Немцам было легче избавиться от наследия Гитлера, чем нам от сталинщины. При всем своем коварстве Гитлер откровеннее, его демагогия примитивнее. Он впрямую проповедовал расизм, не таил презрения к культуре и демократии, совесть именовал химерой. Сталин не отрекался от девизов революции, даже когда уничтожал революционеров, славил демократию и — строил лагеря. Осуществляя геноцид, распинался в приверженности к дружбе народов, интернационализму и т. д.

В папке Слуцкого, которую я читал у него дома, лежали антисталинские стихи — «Современные размышления», «Бог», «Хозяин» (Е. Евтушенко ошибается, утверждая, будто они написаны еще при Сталине. Они безусловно создавались после его смерти). Но антисталинизм этих стихов робок, их автор еще и сам не избавился от страха, о котором говорит, и не излечился от любви, в которой запоздало признается. Ему неприятен Сталин, внушавший ужас. Однако он еще «бог» и «хозяин». Эта неизжитая зависимость от «бога» и «хозяина», вероятно, тоже сработала, когда партком потребовал выступления против Пастернака.

Дисциплина дисциплиной, привычка «каплей литься с массами» привычкой, но тут еще сыграла свою роль не преодоленная до конца мистическая вера: «наверху» ведают нечто нам неведомое, недоступное. Весь зал московского писательского клуба, весь до единого, проголосовал за резолюцию, клеймившую великого поэта.

И все-таки это было липовое, на ладан дышавшее единодушие. Не чета фронтовому. Наступало время разъединенности, бед, тревог, запоздалых личных прозрений. Каждый в одиночку решал свои проблемы в жизни, где двоедушие и цинизм становились нормой существования. В словах Слуцкого о рухнувшей скале, о разверзшейся бездне, о взятой на себя вине нет и грана поэтического преувеличения. Он судил себя гораздо строже других и не признавал смягчающих обстоятельств.

От судьбы Слуцкий хотел одного — узнать день и место своей кончины.

А за что, я знаю и так,
Об этом рассуждать неуместно.

Еще в ту ночь, когда мы дошли с Ленинского до Колхозной и прощались у кинотеатра «Форум», он вдруг сказал о неуместности нашего разговора. Именно о неуместности. Поэтому меня так резанула много позже прочитанная строка: «Об этом рассуждать неуместно».

Когда увидели свет не печатавшиеся ранее стихи Слуцкого, бросилась в глаза неотступная, разными гранями поворачивающаяся мысль о самоубийстве. Например, стихи о японском обычае смертью карать себя за единожды допущенную трусость.
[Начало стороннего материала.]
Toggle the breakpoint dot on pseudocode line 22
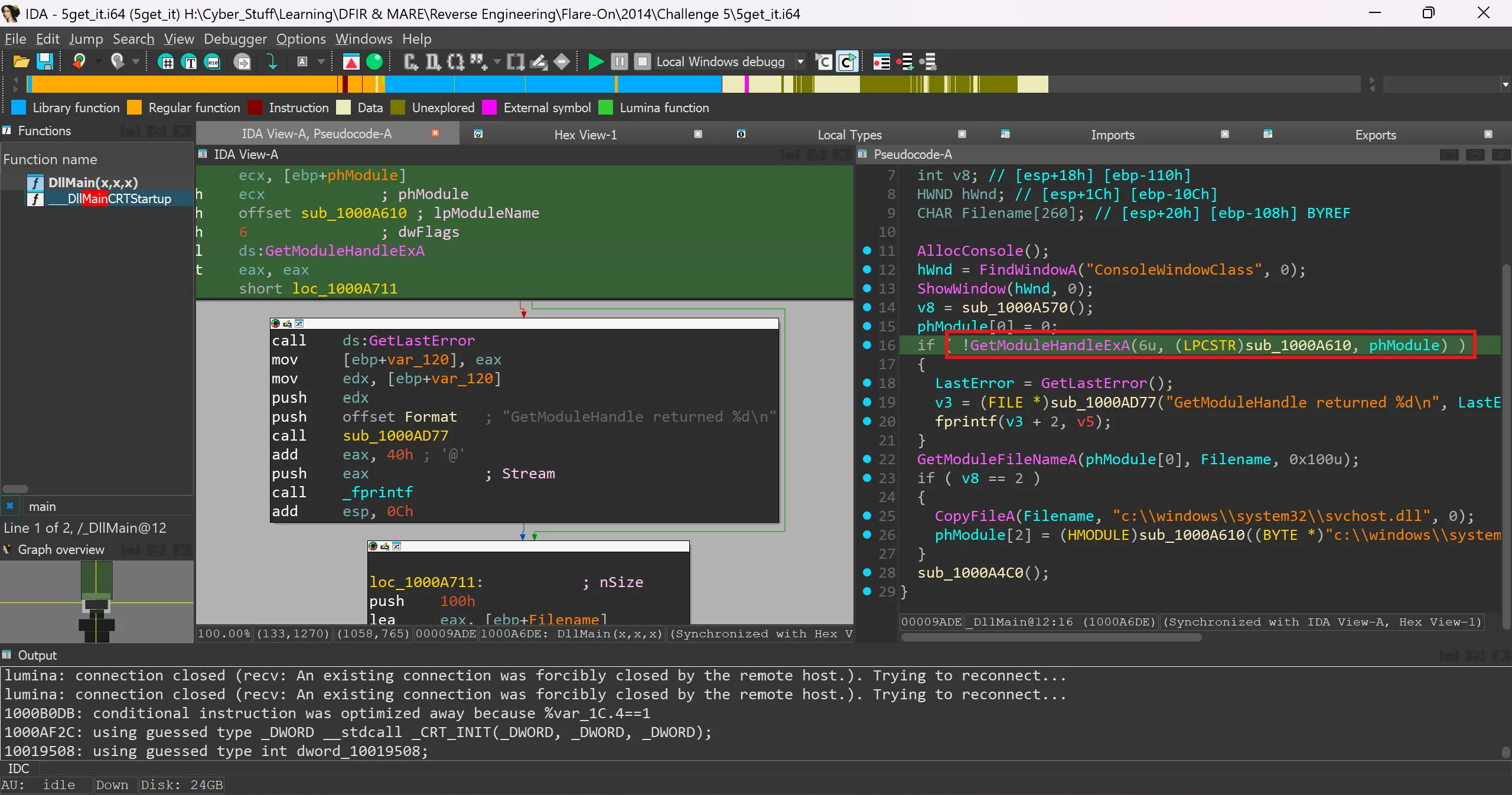pos(867,459)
Или стихи во славу самоубийства:

…Одним рывком — бросок в свободу,
минуя месяцы и годы,
минуя все огни и воды
и медные трубопроводы.

Не знаю, что легче: покончить с собой или годами жить мыслью об этом, пока мысль не обретет все признаки навязчивой идеи.
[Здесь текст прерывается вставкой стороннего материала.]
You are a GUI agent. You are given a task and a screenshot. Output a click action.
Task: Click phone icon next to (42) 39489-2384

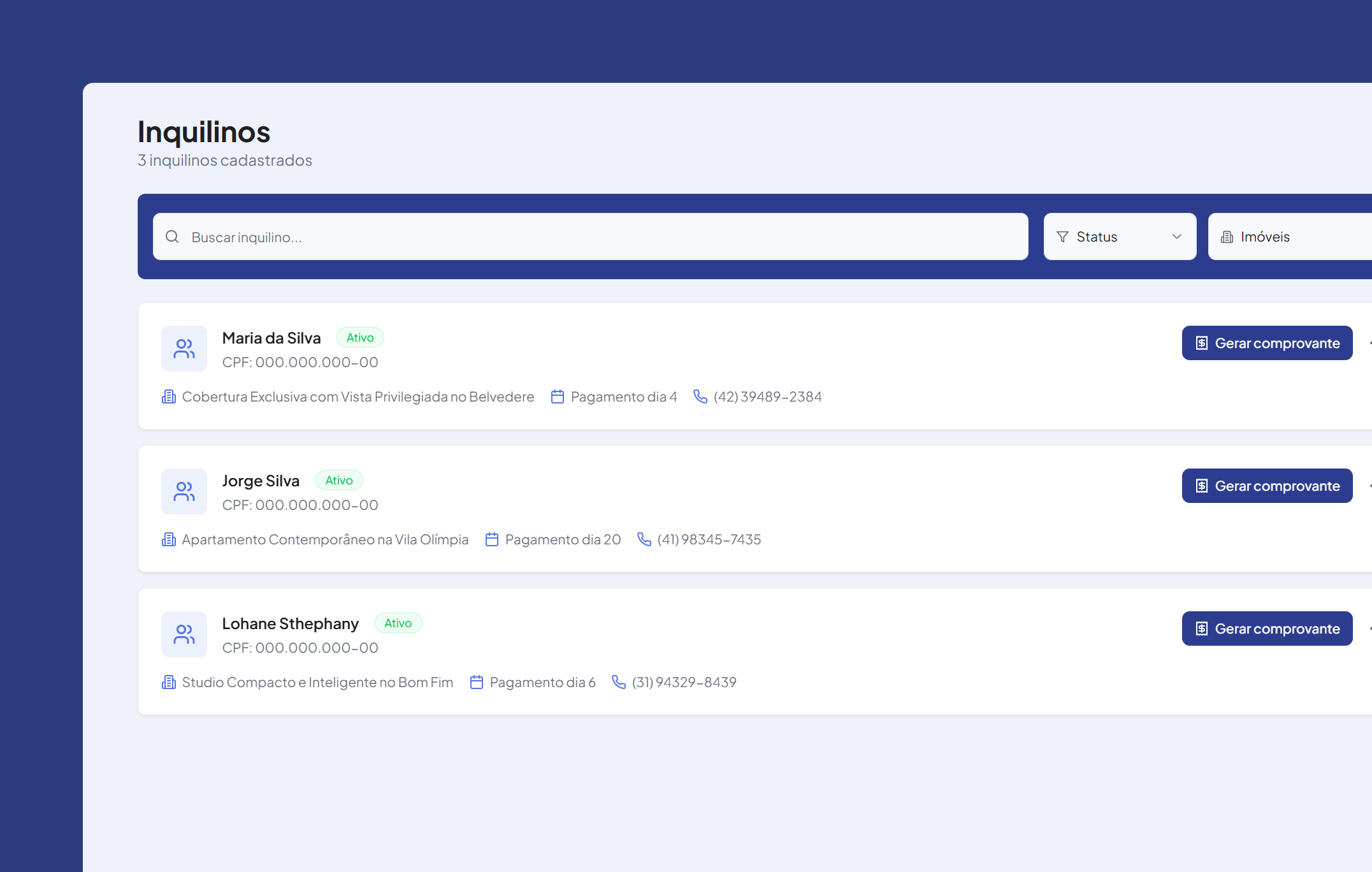tap(700, 396)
Многие замечали, как Слуцкий, утратив потребность ораторствовать и вещать (она была ему не вовсе чужда на первых порах), начал драматичнее воспринимать личную свою судьбу, судьбы людей вокруг, не идеализируя ни себя, ни их. Это — закономерное движение: Слуцкий лишен эгоцентризма и неизменно демократичен. По-моему, неправомерно выводить эту демократичность из чего-то одного: из армейского прошлого, из причастности к литературной традиции, из разочарования в лозунгах. Вероятно и то, и другое, и третье, и еще что-то.

Идеи и идеалы изначально настаивали на демократизме. Да и лозунги его не отвергали. Его отвергала навязанная людям система, жизнь, обрекавшая их на бесправие и беззащитность, делавшая униженными и оскорбленными. Слуцкий хотел быть поэтом этих людей и все более им становился.

Еще в ранние годы Слуцкий принял в свое сердце не предусмотренную лозунгами человеческую боль, чужую смерть, отчетливо увидел, что такое быть пленным или заключенным, травимым и преследуемым. Не перечисляя названий, напомню лишь о стихотворении «Прозаики», сам ритм которого передает поступь конвоируемой колонны. Слуцкий верит в утешающую силу стиха. Рифмы и строчки не выпрямляют согбенные спины. Но ямб помогал вспомнить марш солдат к фронту, хорей — сочинить песню по заказу вора и получить от него в награду кусок сахара.